Question

A $250g$ thin hoop with a radius of $25.0$ centimeters is initially rotating at $15.0rev/s$. It takes $30.0$ revolutions for the hoop to roll to a stop under a constant angular acceleration.
If the hoop rolls without slipping, what is the angular acceleration of the hoop in $\frac{rad}{s^2}$?

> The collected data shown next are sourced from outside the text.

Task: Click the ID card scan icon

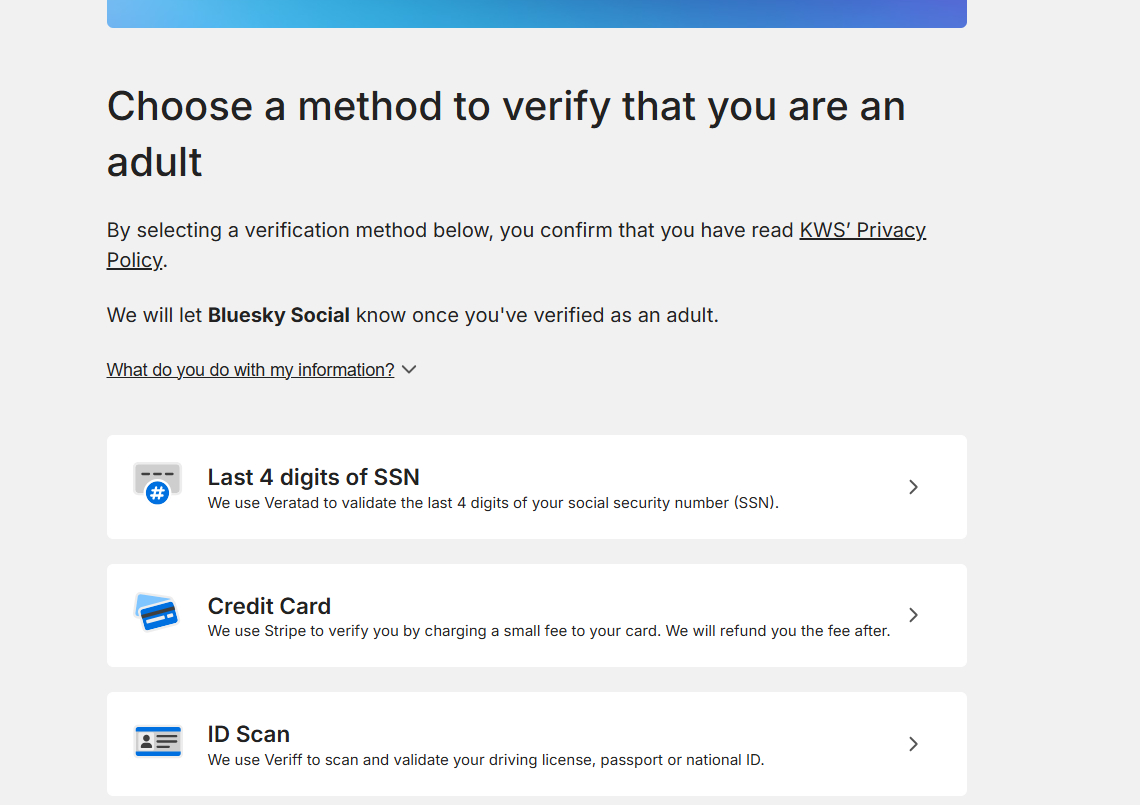Action: tap(157, 741)
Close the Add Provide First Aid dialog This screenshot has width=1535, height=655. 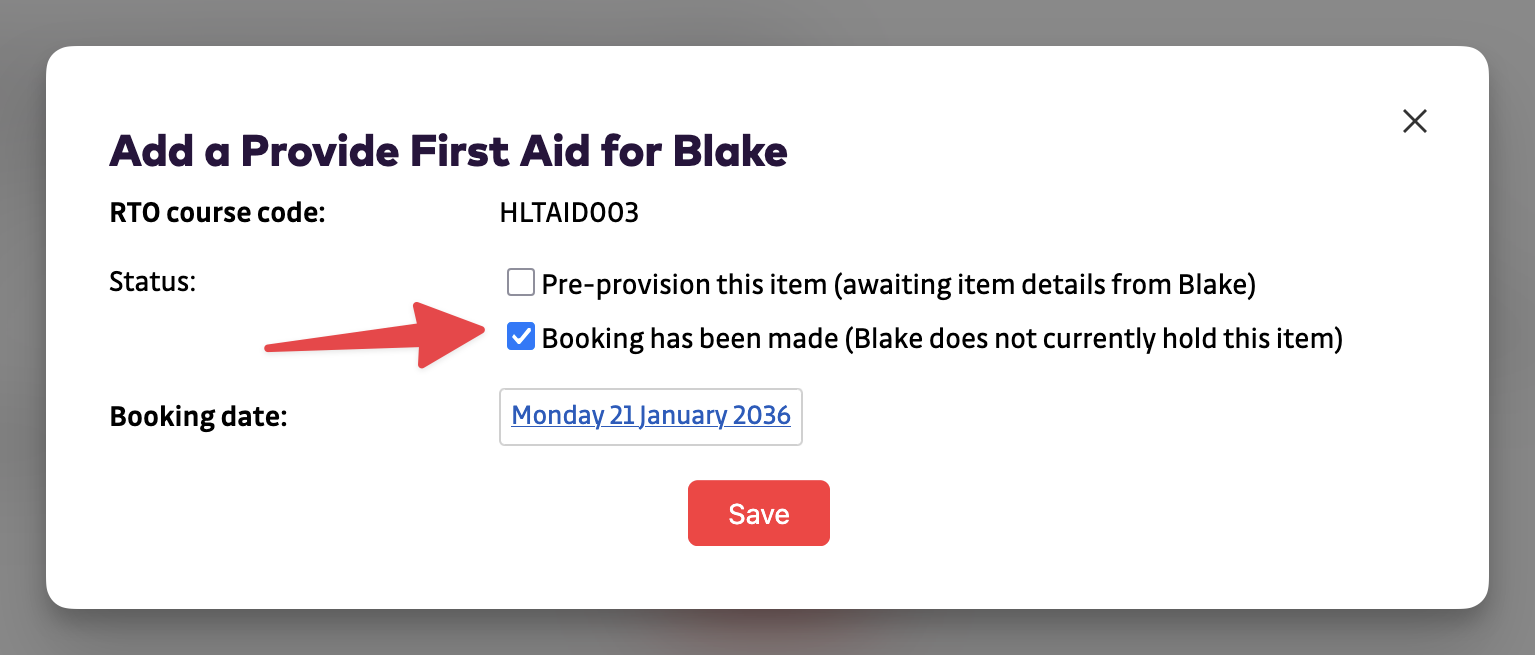[x=1414, y=121]
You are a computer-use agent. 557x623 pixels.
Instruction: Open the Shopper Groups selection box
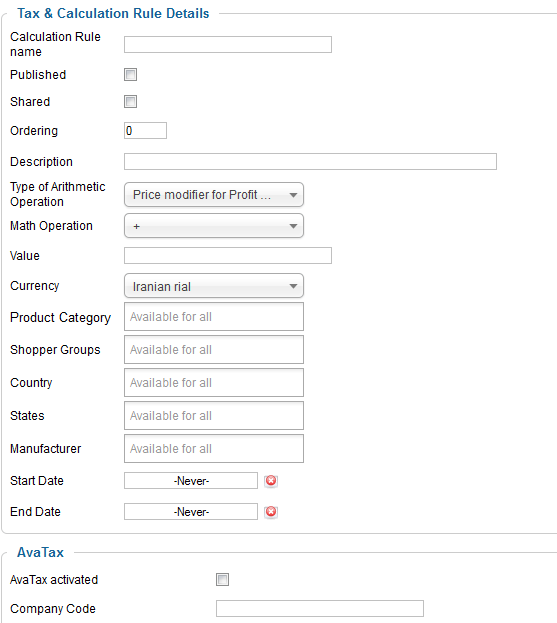click(214, 350)
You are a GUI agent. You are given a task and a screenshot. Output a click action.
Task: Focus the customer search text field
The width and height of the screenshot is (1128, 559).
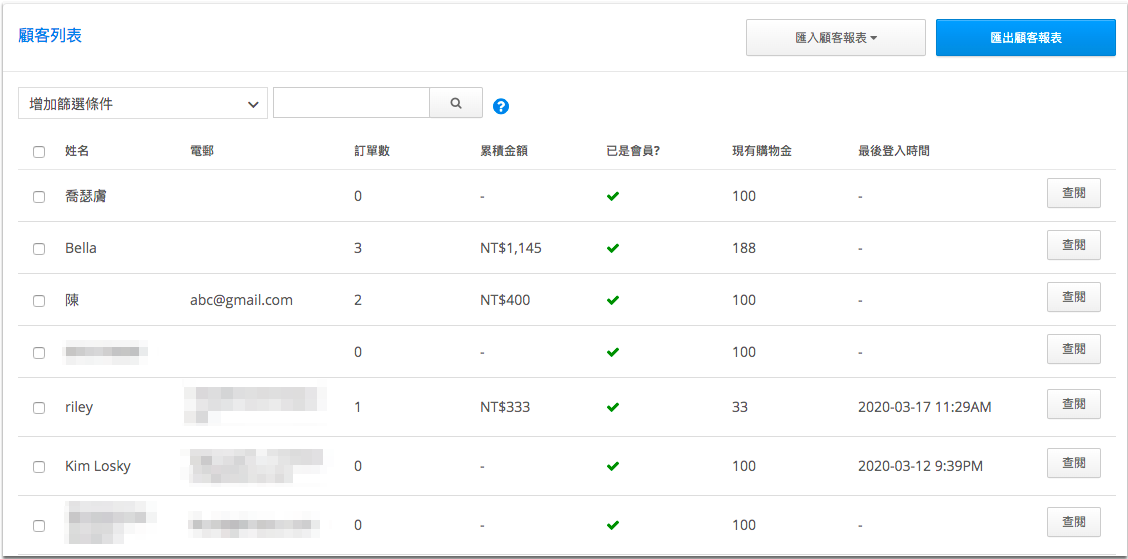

• A. $-0.25\frac{rad}{s^2}$
• B. $-0.59\frac{rad}{s^2}$
• C. $-3.75\frac{rad}{s^2}$
• D. $-15.0\frac{rad}{s^2}$
• E. $-23.6\frac{rad}{s^2}$

Answer 1

The correct option is E $-23.6\frac{rad}{s^2}$

Initial angular velocity of rotation $w_i=2\pi {\nu }_1=2\pi \times 15=94.2$ rad/s

Final angular velocity $w_f=0$ rad/s

Angular displacement covered before coming to rest $\theta =2\pi \times 30=188.4$ radians

Using $w_f^2-w_i^2=2\alpha \theta$

$\therefore$ $0-(94.2{)}^2=2\alpha \times 188.4$ $⟹\alpha =-23.6$ $rad/s^2$